*What to work on*:
Could you output, word for word, only the lines from the line with "Open the font size dropdown showing 14" to the end of the entries, including both ends? Omit the pictures.

· · · ·

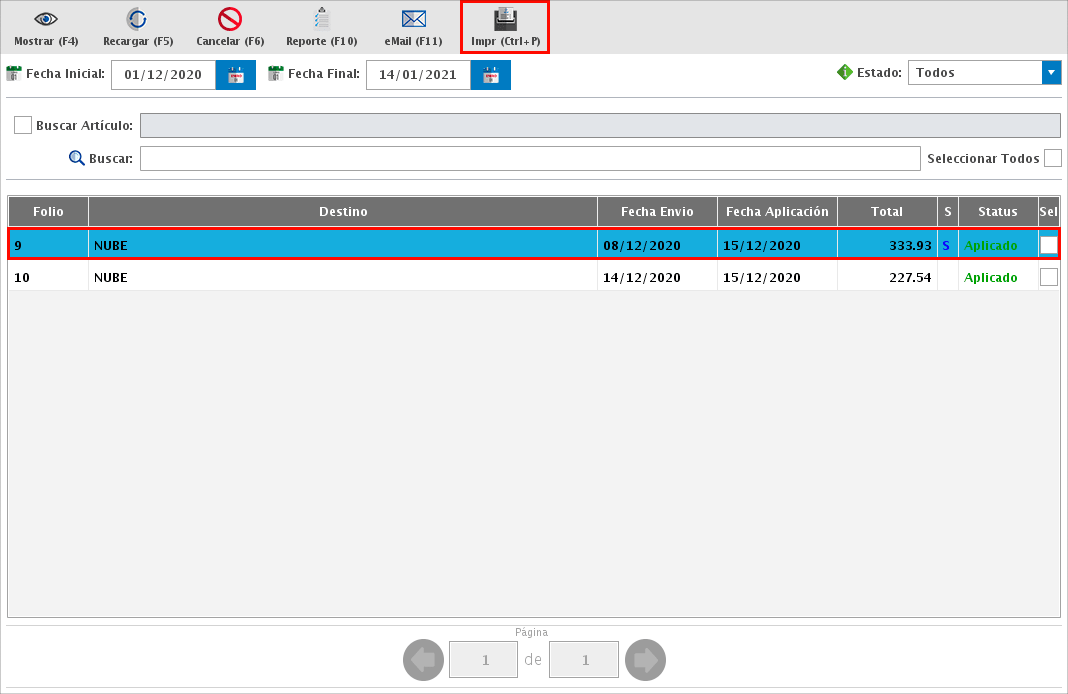Open the Fecha Inicial calendar picker
The height and width of the screenshot is (694, 1068).
point(236,75)
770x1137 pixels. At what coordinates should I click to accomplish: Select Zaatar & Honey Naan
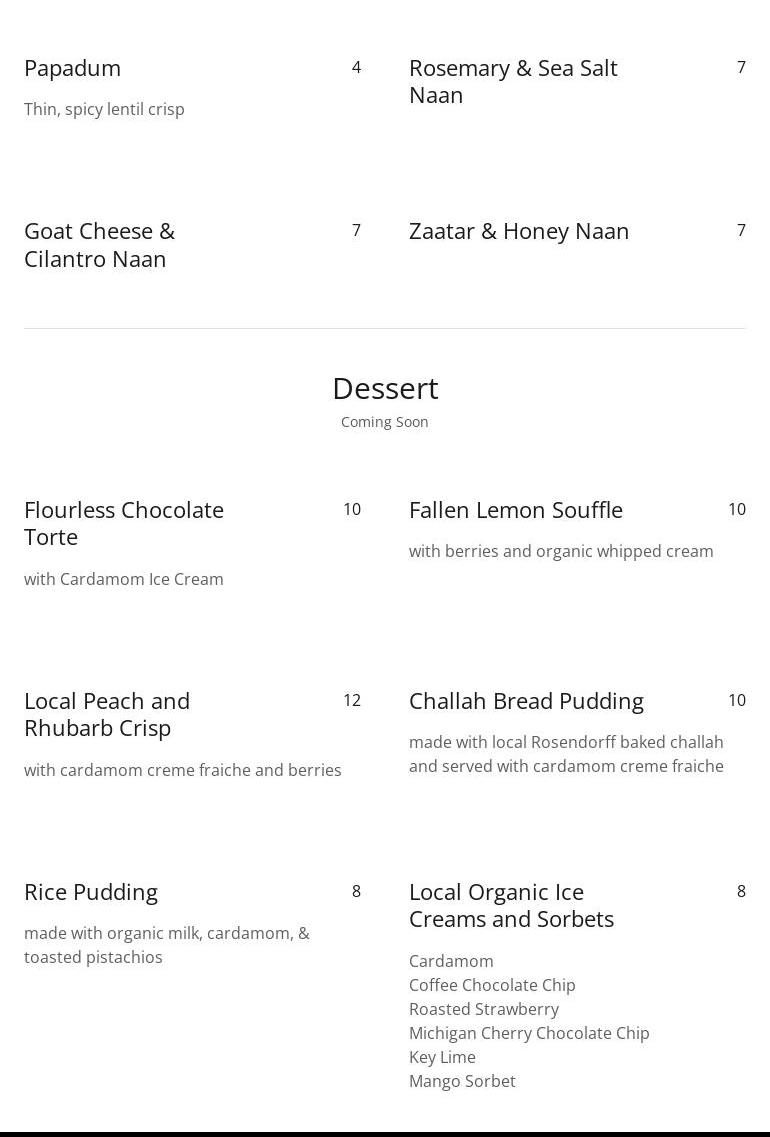click(x=519, y=231)
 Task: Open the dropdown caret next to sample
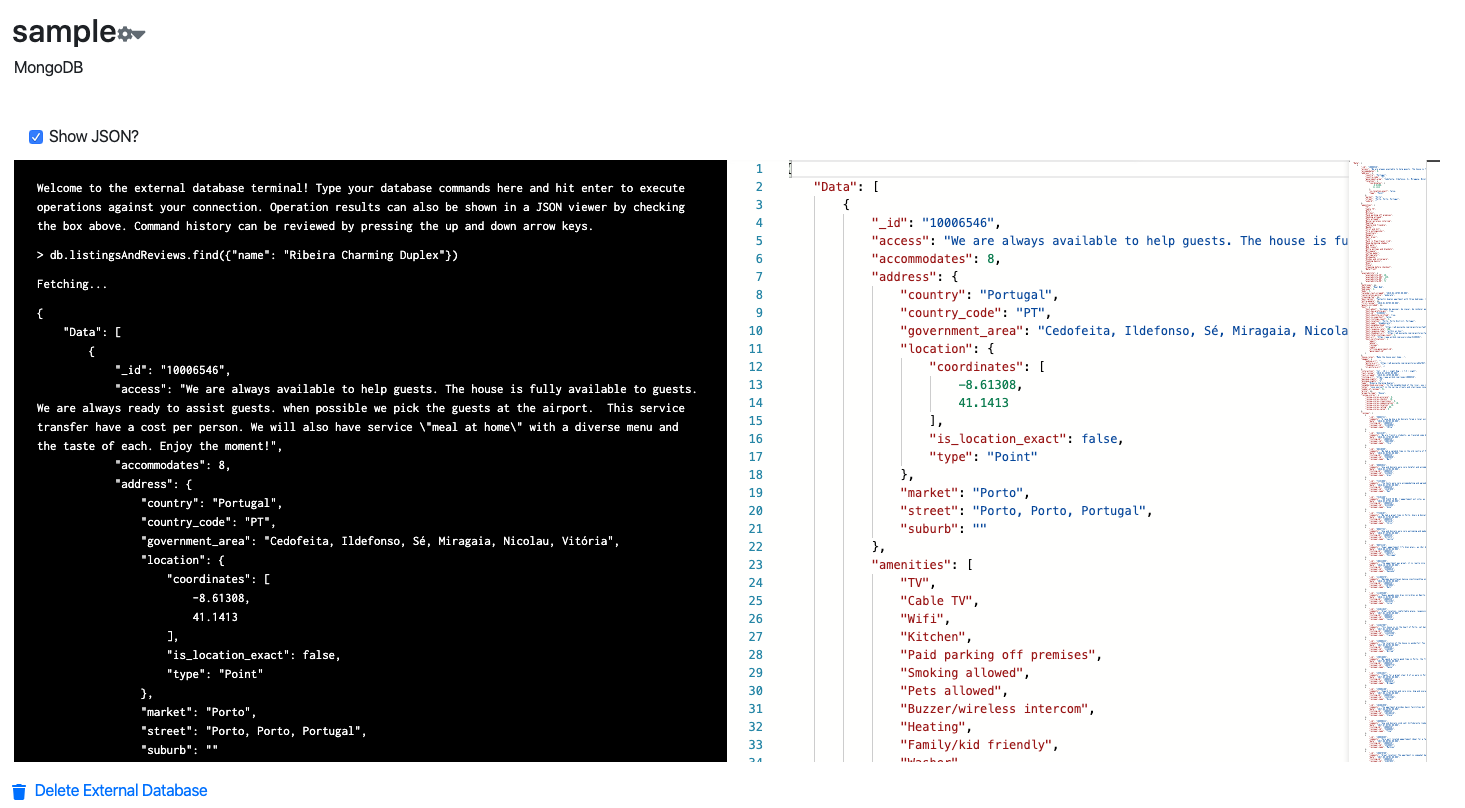[x=139, y=34]
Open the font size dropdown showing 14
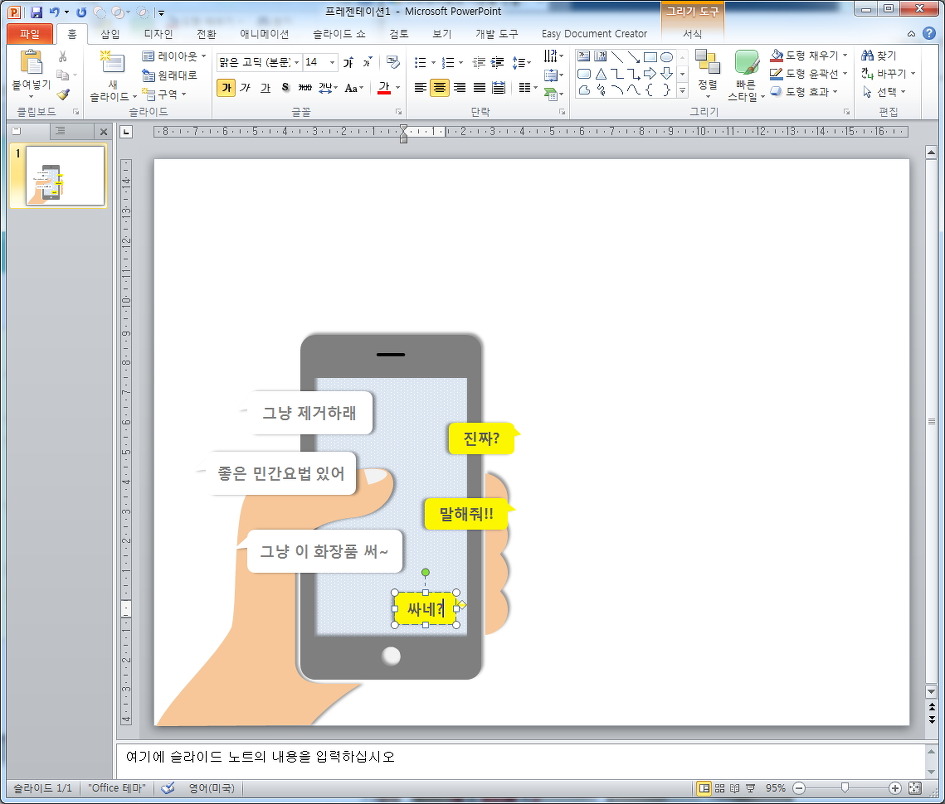Image resolution: width=945 pixels, height=804 pixels. pos(333,62)
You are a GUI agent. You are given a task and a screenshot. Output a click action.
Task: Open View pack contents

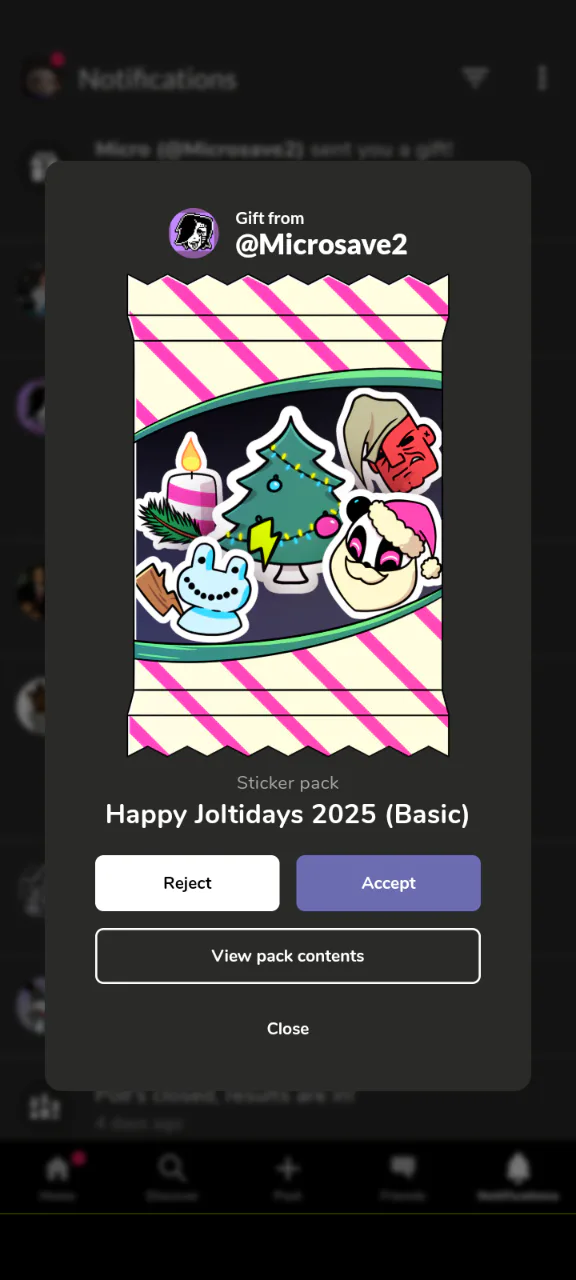point(288,956)
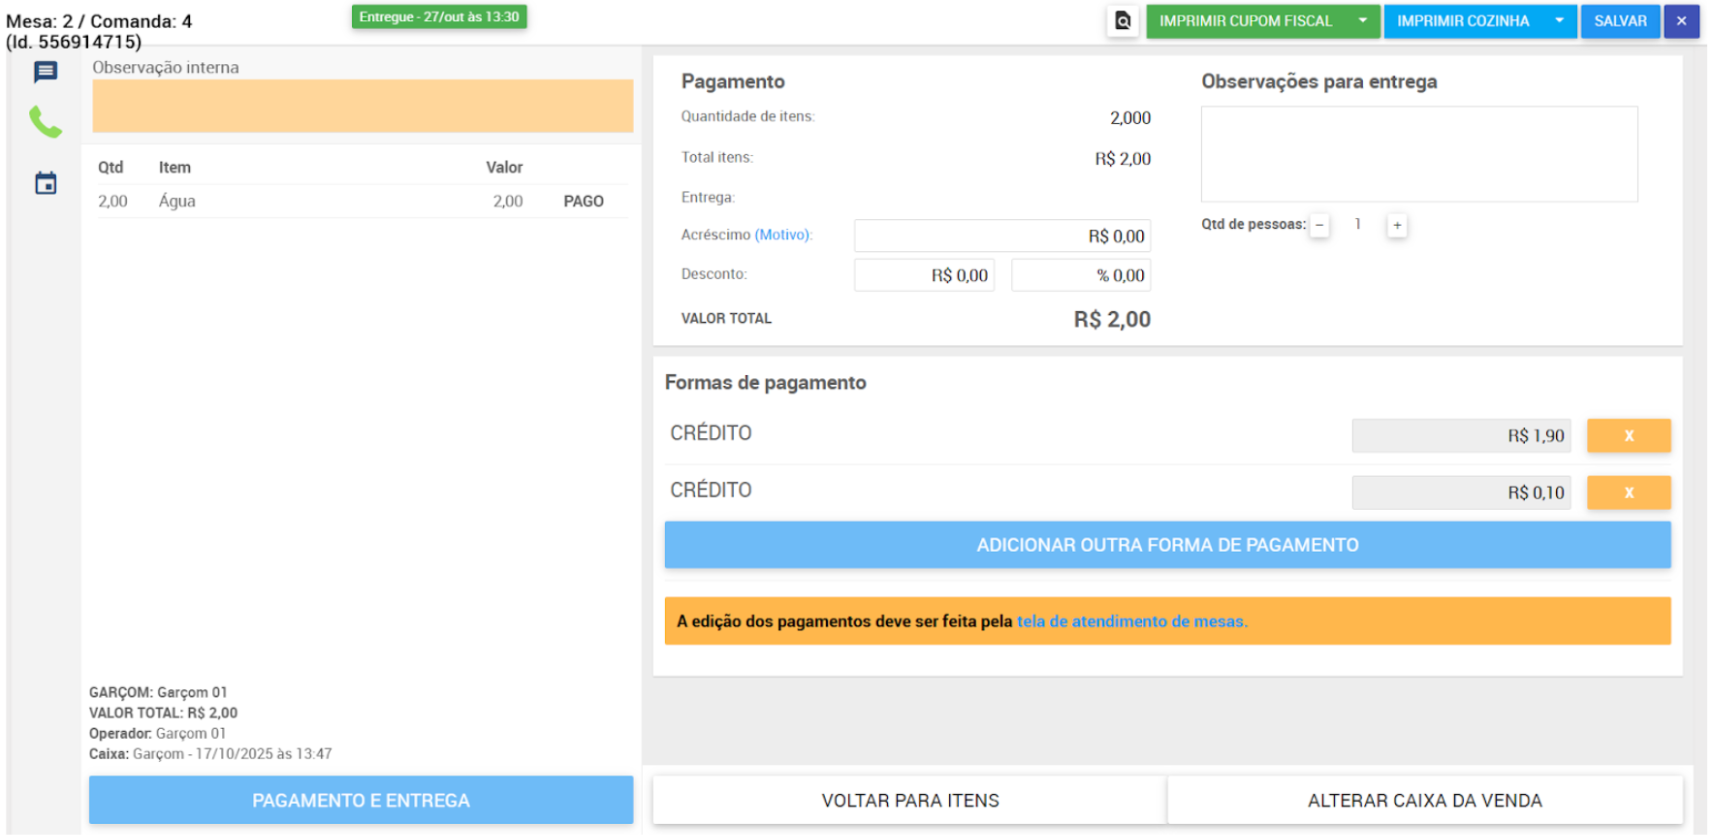Viewport: 1713px width, 836px height.
Task: Click the Imprimir Cupom Fiscal button
Action: point(1245,21)
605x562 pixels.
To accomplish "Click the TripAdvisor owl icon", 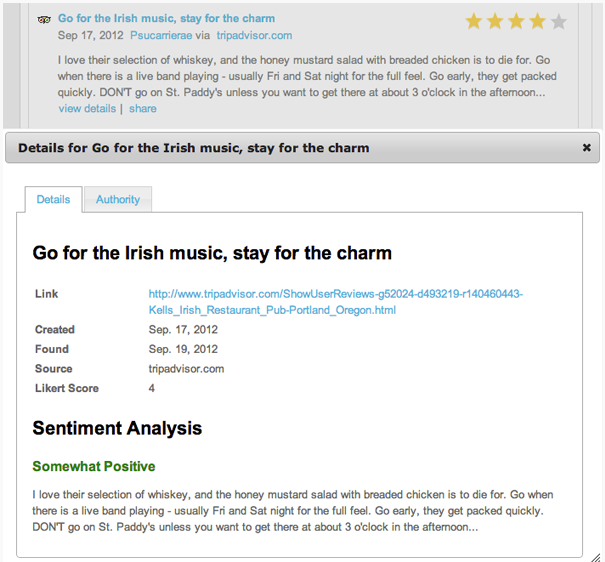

· · · ·

*Task result*:
Open the font size dropdown showing 14
Image resolution: width=945 pixels, height=804 pixels. pos(333,62)
You are a GUI agent. You are given a task and a screenshot. Output a click action.
Task: Open View pack contents

point(288,956)
Viewport: 1713px width, 836px height.
Task: Click the Imprimir Cupom Fiscal button
Action: point(1245,21)
605x562 pixels.
To accomplish "Click the TripAdvisor owl icon", 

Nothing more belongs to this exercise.